Arboviruses, diseases transmitted to humans by the bite of an insect vector, are a major public health problem, particularly in tropical and sub-tropical countries. In New Caledonia, dengue epidemics are recurrent and may be associated with the co-circulation of other arboviruses such as Zika or chikungunya. The virological determinants which condition the occurrence of these epidemics may be linked to an increased vectorial competence of the vector mosquito Aedes aegypti for a particular viral isolate. In fact, the Aedes aegypti mosquito is infected by making a blood meal on a person infected with an arbovirus. The virus infects its digestive tract, then spreads throughout the mosquito's body until it reaches its salivary glands. The virus is then present in the saliva and will be injected into the human host during a new blood meal. Some viral variants are best transmitted by Aedes aegypti. In general, the study of this vectorial competence is carried out by experiments in the laboratory during which an artificial blood meal composed of mammalian blood (human, rabbit, etc.) is mixed with a viral stock.
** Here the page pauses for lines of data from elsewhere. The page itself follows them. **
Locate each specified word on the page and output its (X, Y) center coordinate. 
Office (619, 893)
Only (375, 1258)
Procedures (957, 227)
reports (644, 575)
Carrying out deported blood meals during which blood collected from patients infected with an arbovirus is used to gorge mosquitoes makes it possible to place oneself in experimental conditions as close as possible to the natural cycle of transmission of arboviruses. In the human host, cells of the myeloid lineage present in the peripheral blood constitute preferred targets of replication for arboviruses. At the same time, the peripheral blood cells of patients are activated in response to infection and secrete many soluble factors released into the blood of patients. The study of blood samples from patients infected with arboviruses is therefore of prime importance for understanding both the replicative mechanisms of arboviruses but also the immune response they induce.

Genetic Evolution of Arboviruses in New Caledonia Between 1995 and 2024 and Impact of Wolbachia

Arboviruses, diseases transmitted to humans by the bite of an insect vector, are a major public health problem, especially in tropical and sub-tropical countries. A promising strategy aimed at blocking the circulation of arboviruses is to release Aedes aegypti mosquitoes carrying the endosymbiotic bacterium Wolbachia. In 2019, the Wolbachia strategy was implemented in Nouméa as part of the World Mosquito Program. This intervention will modify the epidemiological profile of arboviruses in New Caledonia. Epidemiological surveillance of arboviruses requires molecular characterization of the virus contained in the serum obtained from the blood collected from patients. This molecular characterization by RNA isolation techniques, RT-qPCR monitoring and sequencing allows the construction of phylogenetic trees. In the context of the implementation of the World Mosquito Program in Nouméa, the investigators plan to follow the molecular evolution of arboviruses, over the period preceding the releases of mosquitoes carrying Wolbachia (from 1995 to 2019) then over a period of 5 years. following the releases. At the same time, the virus can be isolated by cell culture techniques and in vitro infections, allowing its study in vitro in cells or in vivo in mosquitoes. This study allows us to measure the impact of the Wolbachia strategy on the evolution of the virus's ability to replicate in cells in the presence of Wolbachia and to be transmitted by the mosquito.